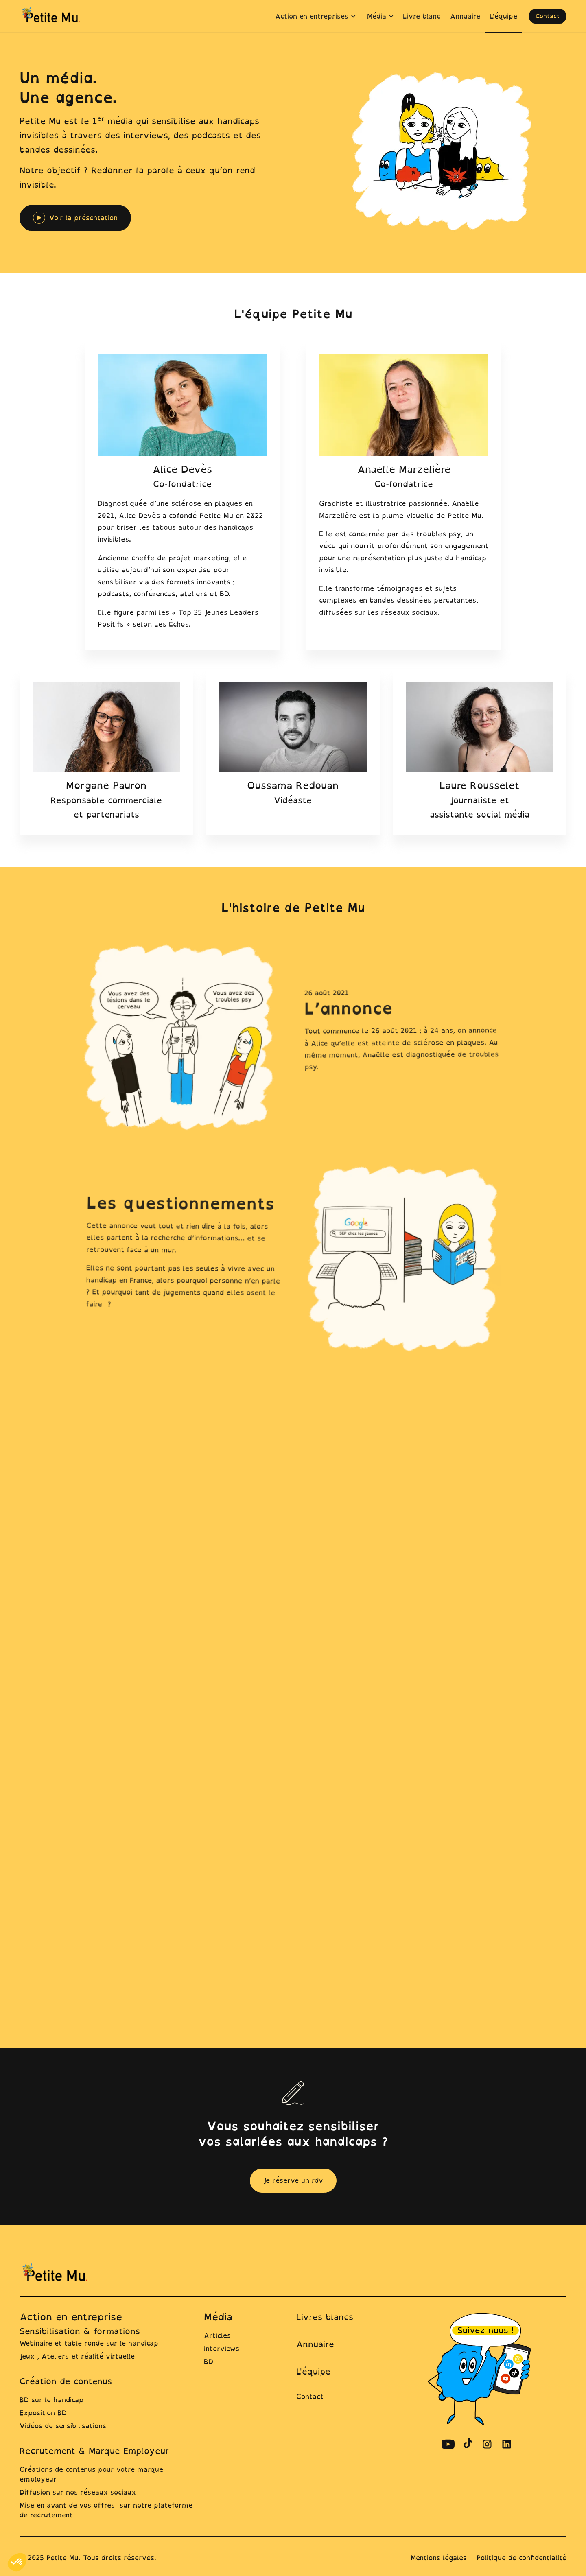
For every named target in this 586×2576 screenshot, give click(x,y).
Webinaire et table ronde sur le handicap (89, 2343)
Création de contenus (66, 2381)
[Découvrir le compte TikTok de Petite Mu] (467, 2444)
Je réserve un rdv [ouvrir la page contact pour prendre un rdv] (293, 2180)
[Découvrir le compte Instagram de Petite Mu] (487, 2444)
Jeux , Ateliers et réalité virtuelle (77, 2356)
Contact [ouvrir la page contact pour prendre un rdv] (548, 16)
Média (218, 2316)
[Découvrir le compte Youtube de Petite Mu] (448, 2444)
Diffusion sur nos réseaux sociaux (78, 2492)
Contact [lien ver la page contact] (310, 2396)
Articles (217, 2335)
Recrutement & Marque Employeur (94, 2451)
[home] (52, 16)
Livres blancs (324, 2317)
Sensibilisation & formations (80, 2331)
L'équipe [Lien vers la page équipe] (313, 2371)
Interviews (221, 2348)
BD (208, 2361)
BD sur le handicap (51, 2400)
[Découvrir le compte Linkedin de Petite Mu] (506, 2444)
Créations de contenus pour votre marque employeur (91, 2474)
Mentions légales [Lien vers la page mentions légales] (439, 2558)
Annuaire (315, 2344)
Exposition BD (43, 2413)
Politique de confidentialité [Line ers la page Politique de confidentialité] (521, 2558)
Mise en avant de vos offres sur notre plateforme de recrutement (106, 2510)
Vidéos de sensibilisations (63, 2426)
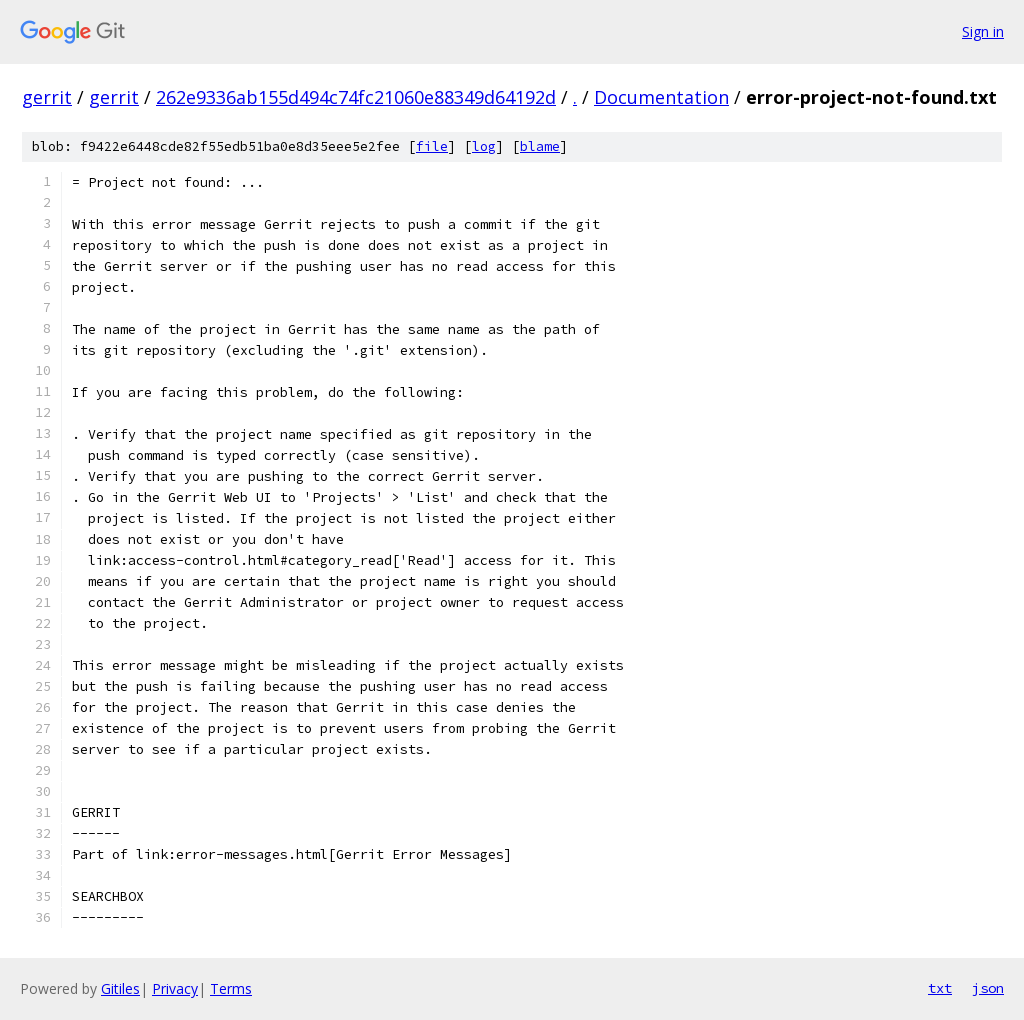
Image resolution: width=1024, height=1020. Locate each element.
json (988, 988)
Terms (231, 988)
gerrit (47, 97)
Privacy (175, 988)
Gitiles (120, 988)
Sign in (983, 31)
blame (540, 146)
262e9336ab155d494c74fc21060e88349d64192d (356, 97)
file (432, 146)
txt (940, 988)
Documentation (661, 97)
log (484, 146)
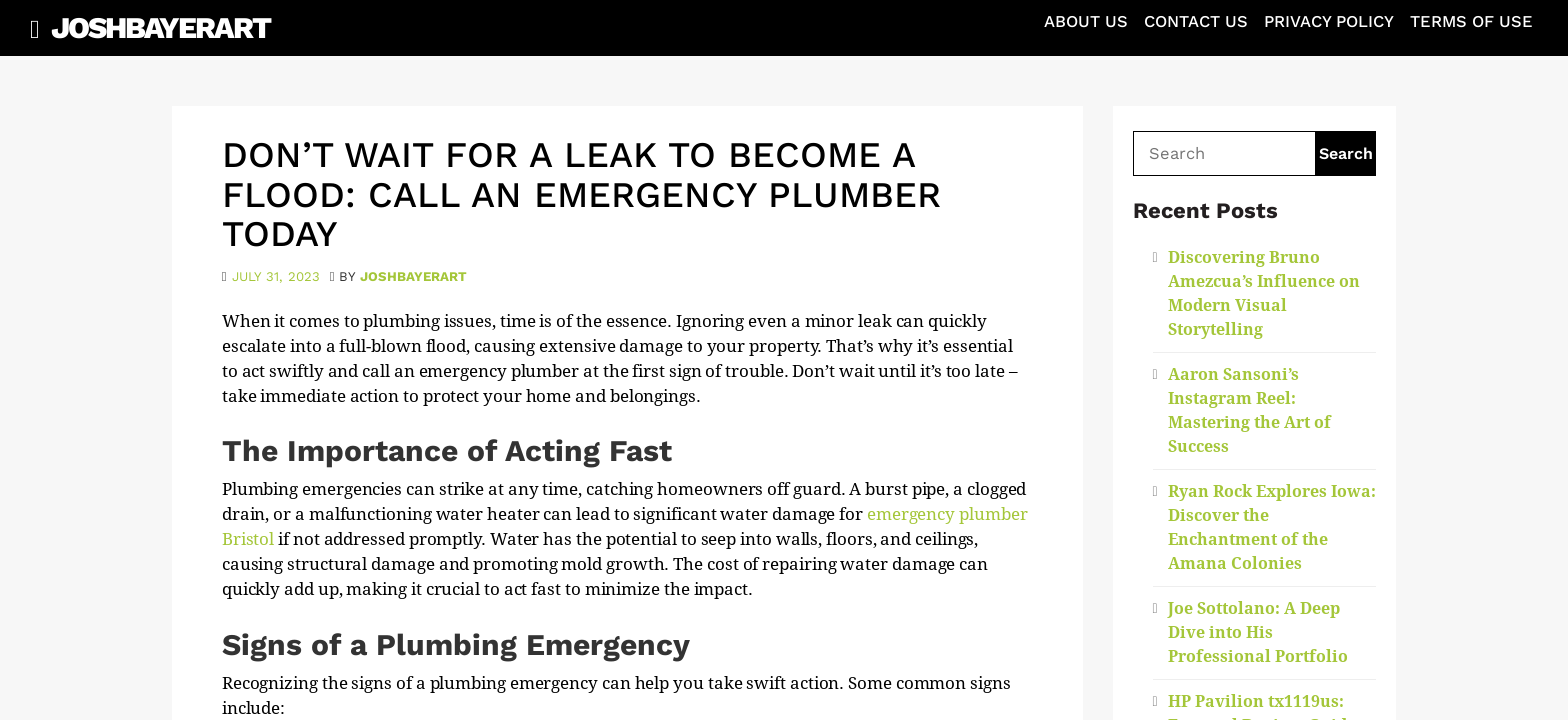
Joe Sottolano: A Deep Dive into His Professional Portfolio (1258, 632)
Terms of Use (1471, 21)
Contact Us (1196, 21)
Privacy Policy (1329, 21)
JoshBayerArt (160, 27)
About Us (1086, 21)
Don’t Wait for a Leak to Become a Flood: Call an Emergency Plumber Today (581, 194)
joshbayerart (413, 276)
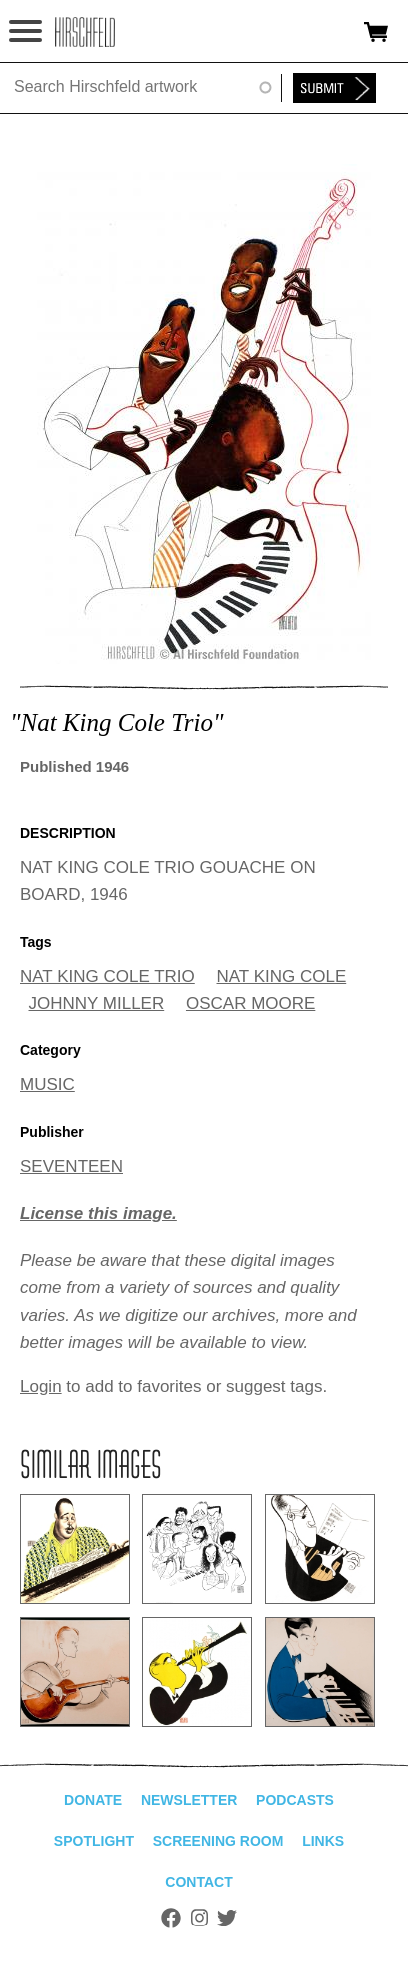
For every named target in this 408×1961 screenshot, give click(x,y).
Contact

-- -- --

Please reproduce all of the material above word for word, leaving out the pictures.

**Solution to the exercise:**
For every named target in this 586×2576 screenshot, give click(x,y).
Webinaire et table ronde sur le handicap (89, 2343)
Création de contenus (66, 2381)
[Découvrir le compte TikTok de Petite Mu] (467, 2444)
Je réserve un rdv [ouvrir la page contact pour prendre un rdv] (293, 2180)
[Découvrir le compte Instagram de Petite Mu] (487, 2444)
Jeux , Ateliers et réalité virtuelle (77, 2356)
Contact [ouvrir la page contact pour prendre un rdv] (548, 16)
Média (218, 2316)
[Découvrir le compte Youtube de Petite Mu] (448, 2444)
Diffusion sur nos réseaux sociaux (78, 2492)
Contact [lien ver la page contact] (310, 2396)
Articles (217, 2335)
Recrutement & Marque Employeur (94, 2451)
[home] (52, 16)
Livres blancs (324, 2317)
Sensibilisation & formations (80, 2331)
L'équipe [Lien vers la page équipe] (313, 2371)
Interviews (221, 2348)
BD (208, 2361)
BD sur le handicap (51, 2400)
[Découvrir le compte Linkedin de Petite Mu] (506, 2444)
Créations de contenus pour votre marque employeur (91, 2474)
Mentions légales [Lien vers la page mentions légales] (439, 2558)
Annuaire (315, 2344)
Exposition BD (43, 2413)
Politique de confidentialité [Line ers la page Politique de confidentialité] (521, 2558)
Mise en avant de vos offres sur notre plateforme de recrutement (106, 2510)
Vidéos de sensibilisations (63, 2426)
Image resolution: width=1024, height=1020. Locate each element.
json (988, 988)
Terms (231, 988)
gerrit (47, 97)
Privacy (175, 988)
Gitiles (120, 988)
Sign in (983, 31)
blame (540, 146)
262e9336ab155d494c74fc21060e88349d64192d (356, 97)
file (432, 146)
txt (940, 988)
Documentation (661, 97)
log (484, 146)
Joe Sottolano: A Deep Dive into His Professional Portfolio (1258, 632)
Terms of Use (1471, 21)
Contact Us (1196, 21)
Privacy Policy (1329, 21)
JoshBayerArt (160, 27)
About Us (1086, 21)
Don’t Wait for a Leak to Become a Flood: Call an Emergency Plumber Today (581, 194)
joshbayerart (413, 276)
For every named target in this 408×1961 screenshot, give click(x,y).
Contact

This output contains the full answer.